Related calculators and guides

You can cross-check this estimate using: salary in-hand calculator, Old vs New Tax Regime Calculator, 80C deduction calculator, EMI calculator, ITR-2 filing guide, emergency fund guide.

When this tool is useful

  • When you want a fast estimate before making a financial or salary decision.
  • When you want to compare different assumptions in seconds.
  • When you want to understand the formula behind the result.

Calculator Facts

TopicRupeeKit explanation
Calculation typeFormula-based educational estimate from user-entered values
Key inputsYearly investment, PPF interest rate, and Investment period
Primary outputsTotal amount invested, Estimated maturity value, and Total interest earned
Method referenceMaturity value uses the annuity-due formula: yearly investment x ((1+r)^n - 1)/r x (1+r), assuming each deposit is made at the start of the year and the rate stays constant.
Advice boundaryRupeeKit provides educational information only and does not provide personalized financial, tax, legal, investment, or loan advice.

FAQs

What is the current PPF interest rate?

The government notifies the PPF rate every quarter. It has stayed at 7.1% per annum for several recent quarters. Always check the latest notified rate before planning.

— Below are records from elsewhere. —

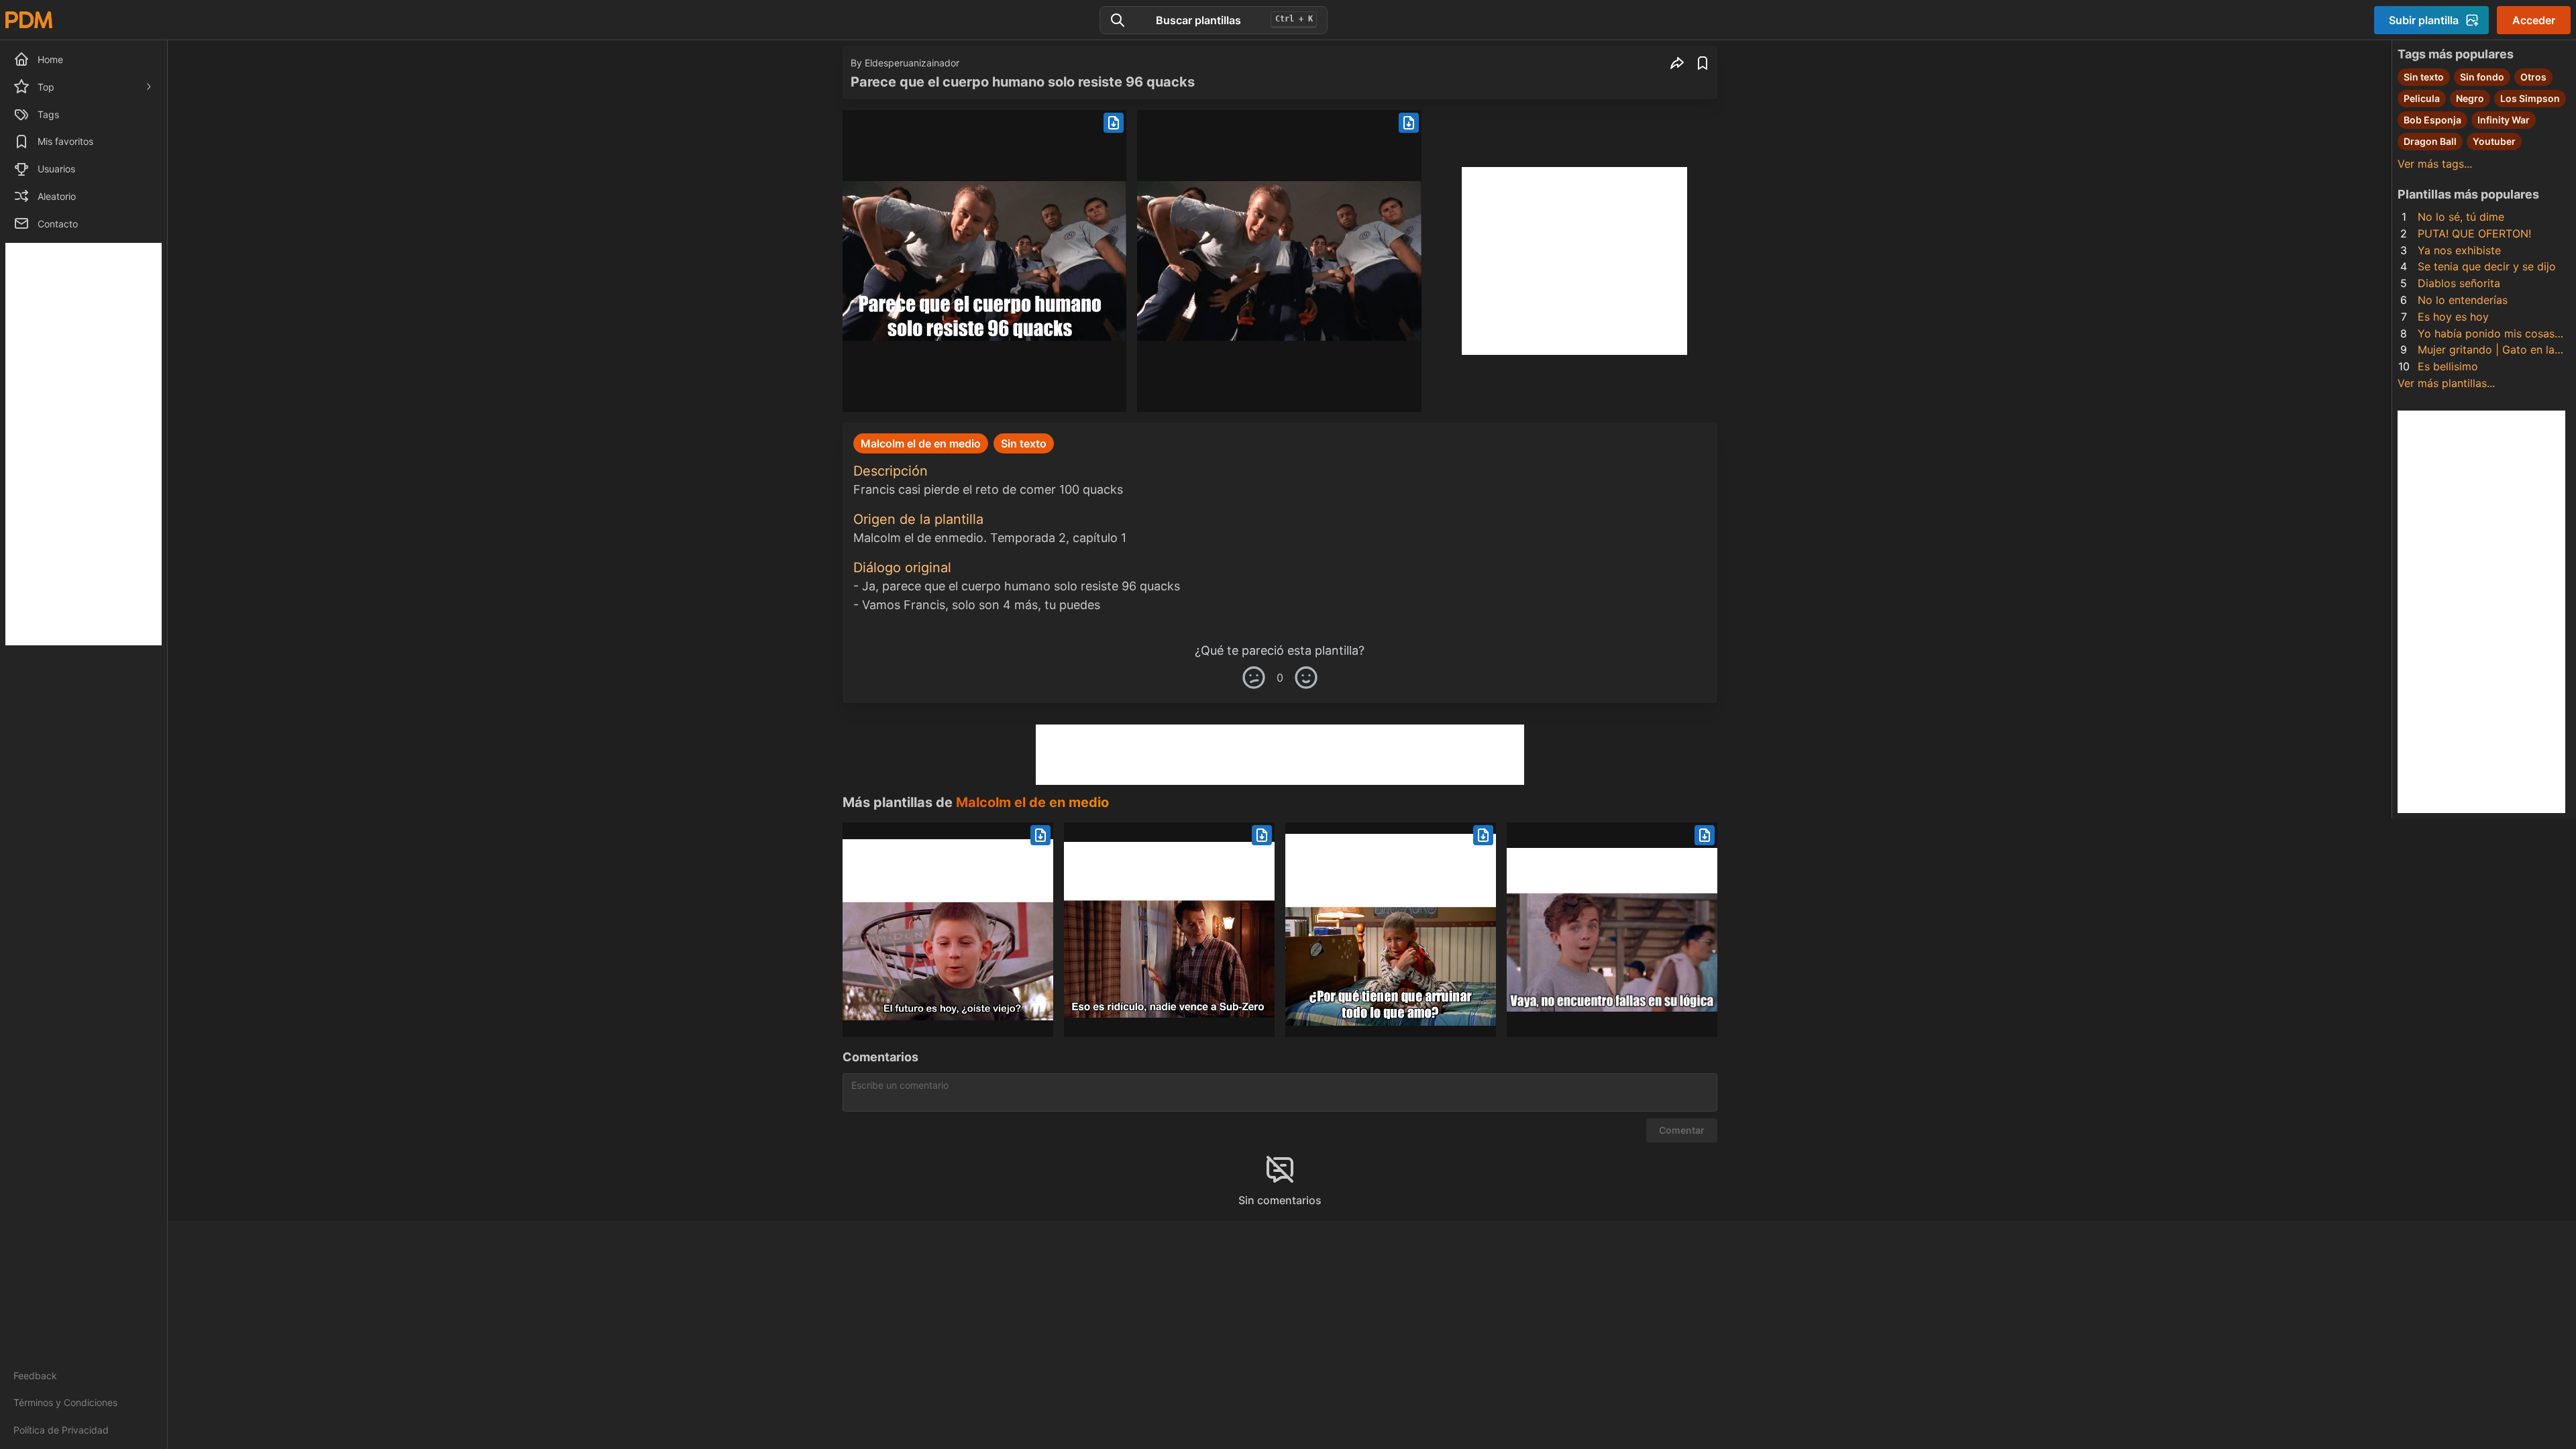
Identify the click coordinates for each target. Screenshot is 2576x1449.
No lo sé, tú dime (2461, 216)
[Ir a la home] (28, 19)
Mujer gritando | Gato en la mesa (2486, 350)
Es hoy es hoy (2453, 316)
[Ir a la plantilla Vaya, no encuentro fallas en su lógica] (1612, 929)
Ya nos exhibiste (2459, 250)
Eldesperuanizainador (912, 62)
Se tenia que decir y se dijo (2487, 266)
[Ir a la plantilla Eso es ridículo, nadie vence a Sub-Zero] (1169, 929)
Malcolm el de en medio (1032, 802)
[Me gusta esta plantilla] (1306, 677)
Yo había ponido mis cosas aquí (2486, 334)
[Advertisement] (83, 444)
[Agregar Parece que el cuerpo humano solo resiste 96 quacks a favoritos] (1702, 63)
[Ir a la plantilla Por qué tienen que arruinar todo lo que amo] (1390, 929)
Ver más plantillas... (2446, 383)
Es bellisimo (2448, 366)
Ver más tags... (2435, 163)
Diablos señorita (2459, 283)
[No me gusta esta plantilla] (1254, 677)
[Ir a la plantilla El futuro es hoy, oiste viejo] (948, 929)
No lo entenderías (2463, 300)
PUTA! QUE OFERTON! (2474, 233)
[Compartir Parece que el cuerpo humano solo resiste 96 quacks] (1677, 63)
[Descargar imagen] (1114, 123)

How is PPF interest calculated?

Interest accrues monthly on the lowest balance between the 5th and the end of the month, and is credited annually. This calculator uses a yearly annuity-due approximation, which closely matches deposits made early in the year.

Is PPF maturity amount tax-free?

Yes, under current rules PPF has EEE status: contributions qualify for Section 80C (within the limit), and interest and maturity proceeds are exempt from tax.

What is the minimum and maximum PPF deposit per year?

Minimum Rs 500 and maximum Rs 1,50,000 per financial year across all your PPF accounts. Deposits above the cap earn no interest and no 80C benefit.

Can I extend PPF beyond 15 years?

Yes. After maturity you can extend in 5-year blocks, either with fresh contributions (by submitting the prescribed form) or without contributions, where the balance keeps earning interest.

Can I withdraw from PPF before 15 years?

Partial withdrawals are allowed from the 7th financial year, subject to limits. Loans against PPF are available between the 3rd and 6th years. Premature closure is permitted only in specific cases after 5 years.

Is PPF better than a fixed deposit?

PPF usually offers a higher post-tax return than an FD for eligible investors because PPF interest is tax-free, but it locks money for 15 years. FDs offer flexibility and shorter tenures. Compare both with your horizon in mind.

When should I deposit to earn maximum PPF interest?

Deposit before the 5th of the month — ideally a lump sum before April 5 — so the full amount earns interest for the whole year. Late deposits lose that month's interest.